Every entry must appear in the answer exactly as it does here.

# # # # #

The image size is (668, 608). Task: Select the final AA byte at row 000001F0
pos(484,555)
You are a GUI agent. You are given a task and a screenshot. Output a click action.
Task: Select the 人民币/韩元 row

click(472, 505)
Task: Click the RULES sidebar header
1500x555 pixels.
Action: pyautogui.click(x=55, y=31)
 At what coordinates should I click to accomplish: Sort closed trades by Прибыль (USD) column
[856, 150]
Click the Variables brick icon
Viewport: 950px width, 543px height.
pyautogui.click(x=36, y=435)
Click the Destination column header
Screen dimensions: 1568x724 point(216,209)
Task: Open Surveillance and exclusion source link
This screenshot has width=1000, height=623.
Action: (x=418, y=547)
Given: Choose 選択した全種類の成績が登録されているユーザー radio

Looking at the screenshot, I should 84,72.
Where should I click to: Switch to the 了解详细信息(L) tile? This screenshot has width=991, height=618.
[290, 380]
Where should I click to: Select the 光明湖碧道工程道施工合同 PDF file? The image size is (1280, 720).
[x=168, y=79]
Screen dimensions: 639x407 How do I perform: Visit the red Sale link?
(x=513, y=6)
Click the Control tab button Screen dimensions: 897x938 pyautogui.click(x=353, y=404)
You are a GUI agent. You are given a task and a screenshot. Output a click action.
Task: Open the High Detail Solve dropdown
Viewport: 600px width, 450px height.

# # # # #

Your response =>
The image size is (668, 608). Task: Select the final AA byte at row 000001F0
pos(484,555)
You are a GUI agent. You are given a task and a screenshot. Output a click action.
Task: Select the 人民币/韩元 row

click(472, 505)
Task: Click the RULES sidebar header
1500x555 pixels.
Action: pyautogui.click(x=55, y=31)
 At what coordinates should I click to accomplish: Sort closed trades by Прибыль (USD) column
[856, 150]
Click the Variables brick icon
Viewport: 950px width, 543px height.
pyautogui.click(x=36, y=435)
Click the Destination column header
Screen dimensions: 1568x724 point(216,209)
Task: Open Surveillance and exclusion source link
This screenshot has width=1000, height=623.
Action: (x=418, y=547)
Given: Choose 選択した全種類の成績が登録されているユーザー radio

Looking at the screenshot, I should 84,72.
Where should I click to: Switch to the 了解详细信息(L) tile? This screenshot has width=991, height=618.
[290, 380]
Where should I click to: Select the 光明湖碧道工程道施工合同 PDF file? The image size is (1280, 720).
[x=168, y=79]
Screen dimensions: 639x407 How do I perform: Visit the red Sale link?
(x=513, y=6)
Click the Control tab button Screen dimensions: 897x938 pyautogui.click(x=353, y=404)
You are a GUI agent. You are given a task and a screenshot. Output a click action.
Task: Open the High Detail Solve dropdown
Viewport: 600px width, 450px height.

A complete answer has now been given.